Hemp Seed Specie Jar

hemp seed specie jarFor tens of thousands of years, hemp seed has been in continuous use in the form of a protein, oil and a mineral rich food source. The seeds were also used medicinally for a range of prescriptions, laxatives, corn plasters and dyes.

Dried herbs were our earliest medications. The word “drug” derives from the Dutch word meaning “dried,” as does the word “drought.” Species, or teas, were the terms used for the semi-processed mixtures, either powdered or chopped, of crude drugs that were prepared for a wide range of infusions, teas and tinctures.

The wide-mouth containers, which were in use for over two centuries, were known as species jars. This American made jar is representative of the strong glass produced on the East Coast of the U.S. in the mid-1700s to the mid-1800s.
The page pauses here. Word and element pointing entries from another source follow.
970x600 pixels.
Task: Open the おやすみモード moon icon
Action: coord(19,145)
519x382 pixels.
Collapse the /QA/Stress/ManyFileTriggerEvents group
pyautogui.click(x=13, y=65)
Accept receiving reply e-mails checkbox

The green cast color is from the iron oxide present in the sand used to make the glass. Green glass was the least expensive and most widely used glass for centuries.
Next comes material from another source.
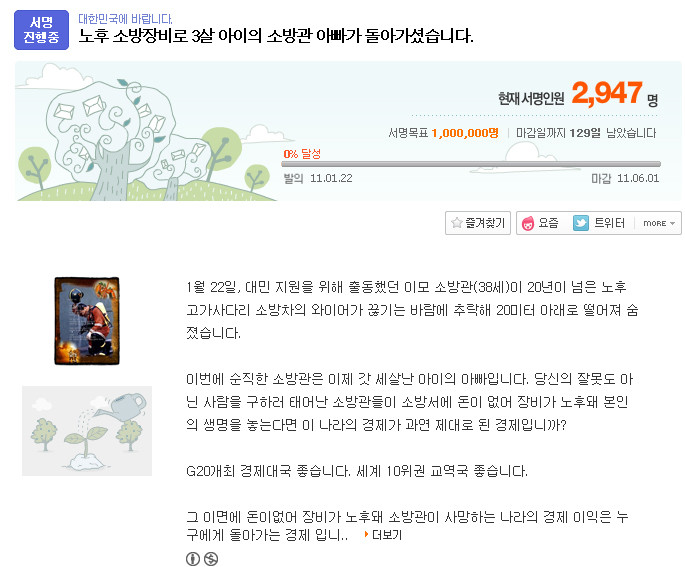
Task: Click the star favorites icon
Action: click(457, 223)
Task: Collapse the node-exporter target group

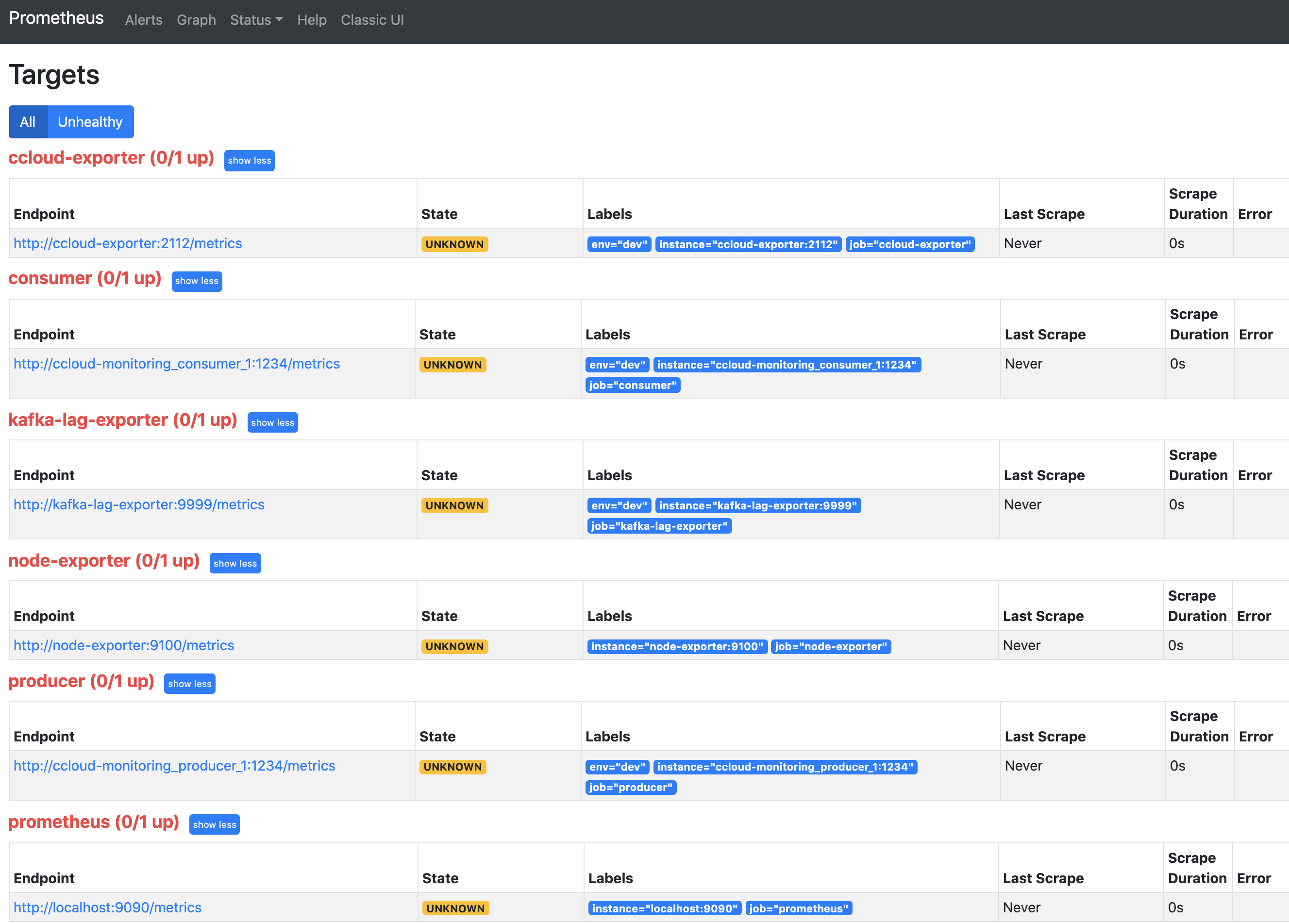Action: (x=234, y=564)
The Romans made small green glass medicine vials that date to at least 200 BCE. Older formulations generally used less purified sources of sand with higher iron content than modern glassmaking sands, which is one of the reasons most ancient glass is green.

This specie jar was mouth blown into a one-piece mold, designed to accept a friction-fitting metal lid, usually of japanned or varnished tin. Glass and copper were also used. The two-piece soldered lid is intended more to keep vermin out than to keep freshness in. This design for a specie jar was popular for more than a century. At 4½” tall, this is one of the smallest made. Generally, the sizes ranged up to 12″ or more.
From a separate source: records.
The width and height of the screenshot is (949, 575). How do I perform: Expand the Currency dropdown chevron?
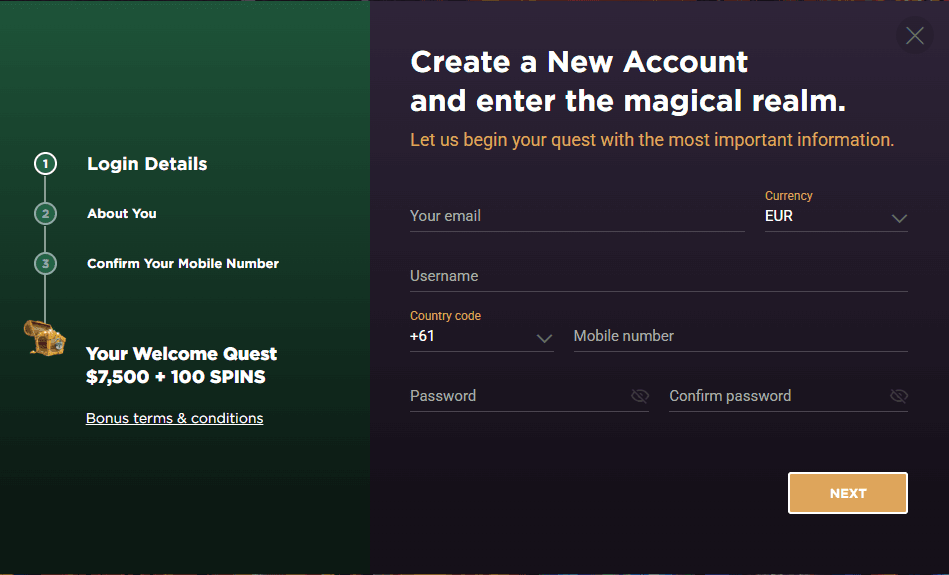pyautogui.click(x=899, y=218)
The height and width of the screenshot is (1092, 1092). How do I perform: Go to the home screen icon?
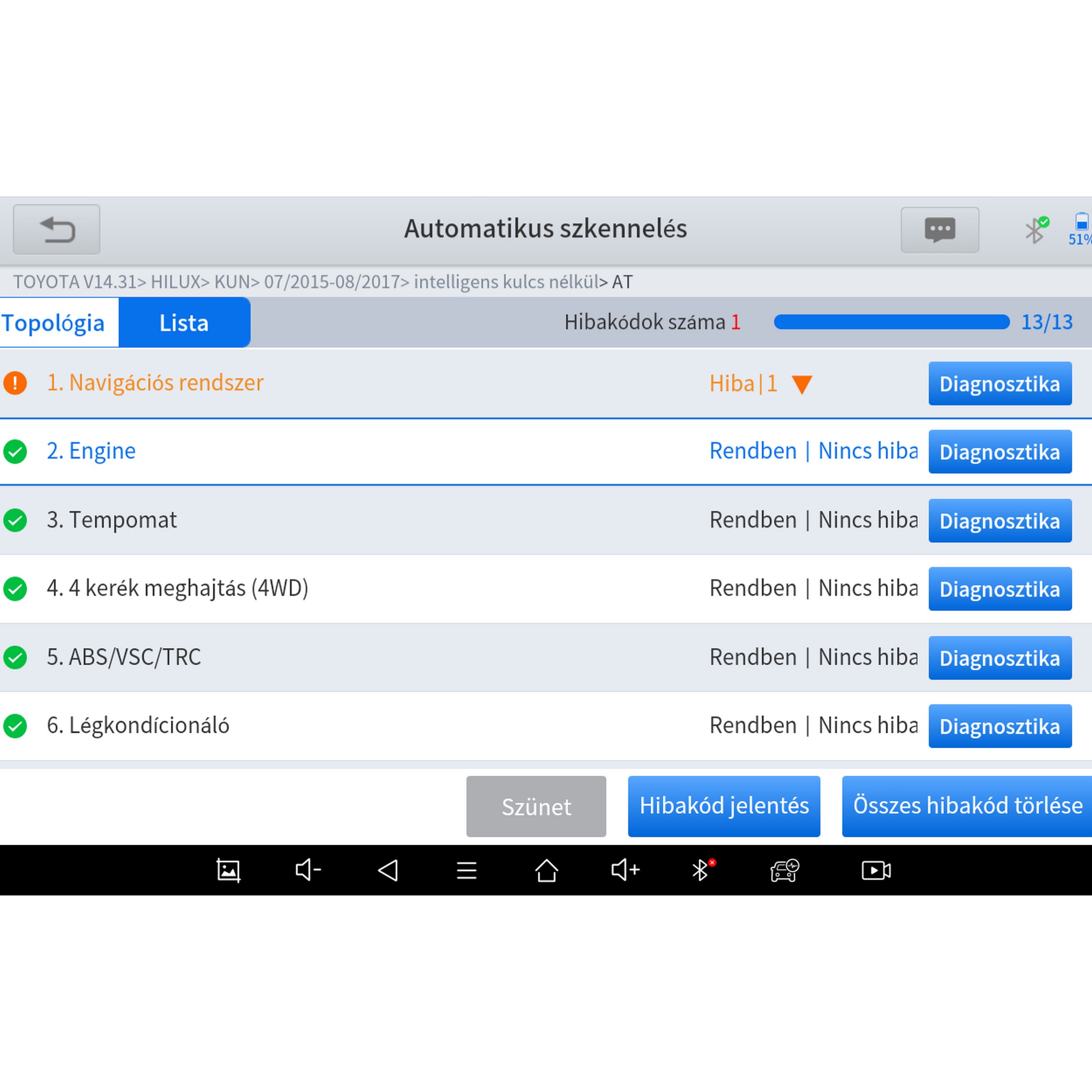tap(546, 871)
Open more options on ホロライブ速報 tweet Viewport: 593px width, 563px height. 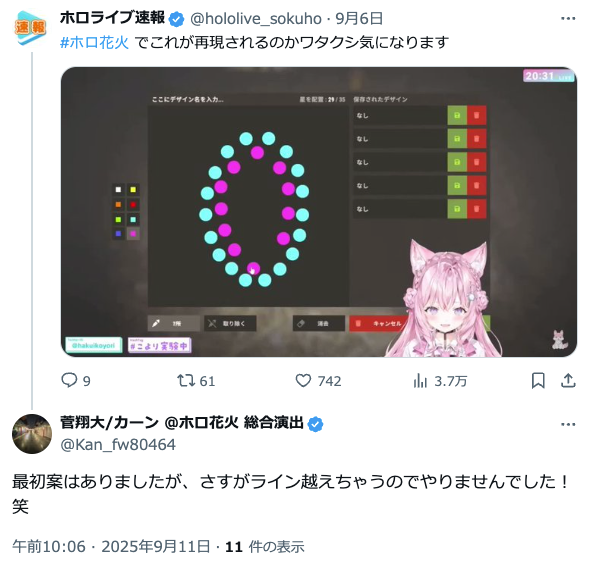tap(568, 18)
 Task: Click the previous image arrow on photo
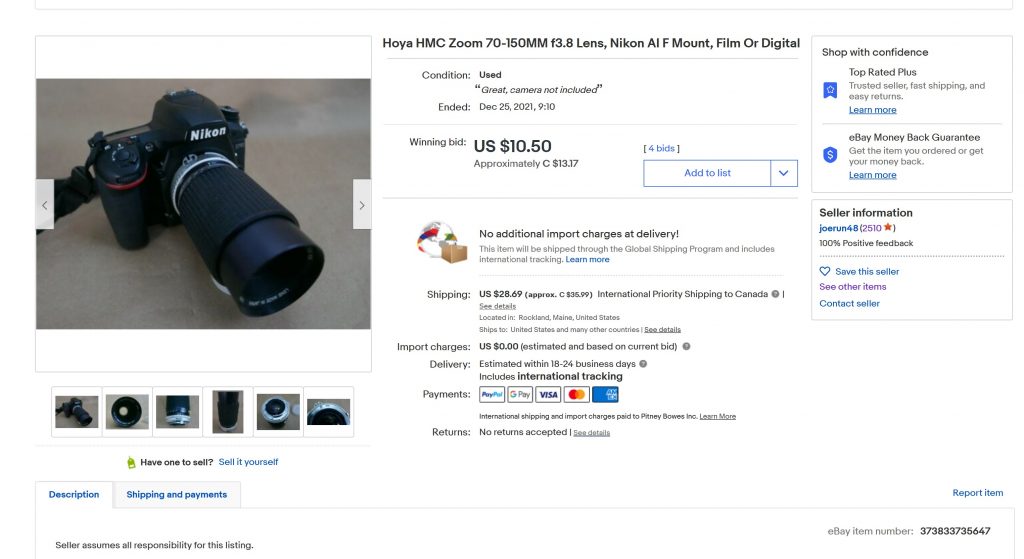[45, 205]
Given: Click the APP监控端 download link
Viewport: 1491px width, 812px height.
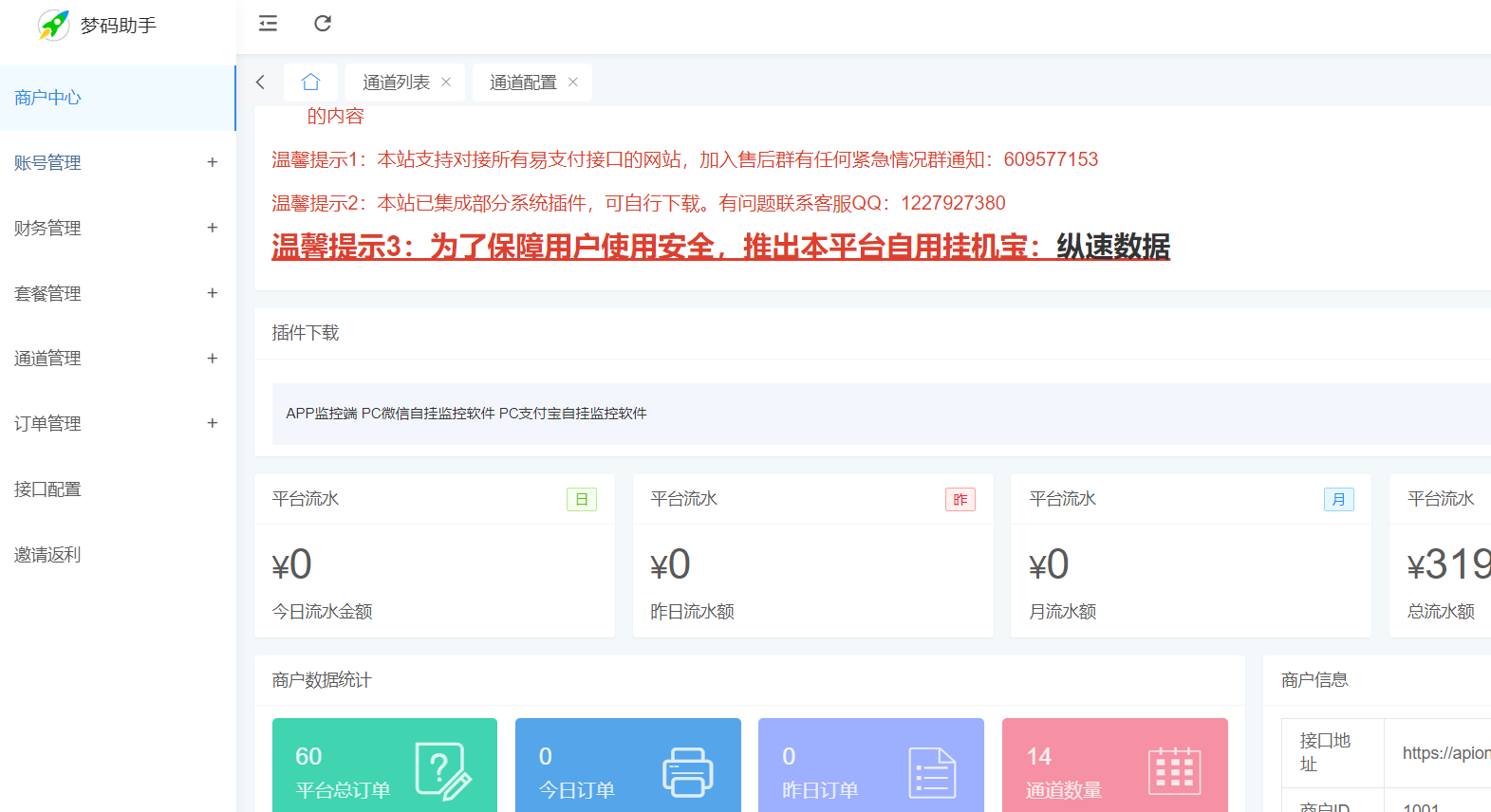Looking at the screenshot, I should click(x=321, y=414).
In the eighteenth century, glass objects were hand-made and precious.  Small jars like this sat on display on the counter so customers could see the quality of any product before purchase.  Orders would be filled from a container behind the counter, usually not from the display jar.

The label, a simple gold leaf banner with a red, painted underline, is an elegant script finely painted with asphaltum, a durable paint made of petroleum tar and a thinning agent. The irregular bottom of the bottle has a jagged pontil scar, a mark left when the glass-tipped solid metal bar, attached to the bottom of the bottle, is broken free of the bottle during the glassmaking process.